• _Given data_:
:::
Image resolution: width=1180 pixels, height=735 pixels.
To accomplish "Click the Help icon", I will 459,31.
:::
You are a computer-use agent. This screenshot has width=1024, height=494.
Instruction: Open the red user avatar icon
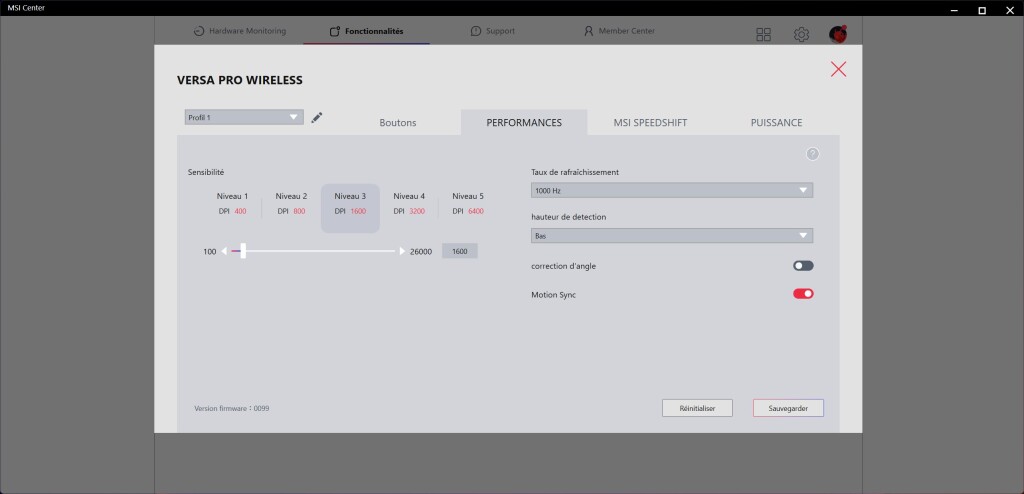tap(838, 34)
:::
• _Exercise_: Gather each line from the listing above that holds "width".

• _Solution to the problem_:
Image resolution: width=1180 pixels, height=735 pixels.
You are a computer-use agent. This screenshot has width=1024, height=494.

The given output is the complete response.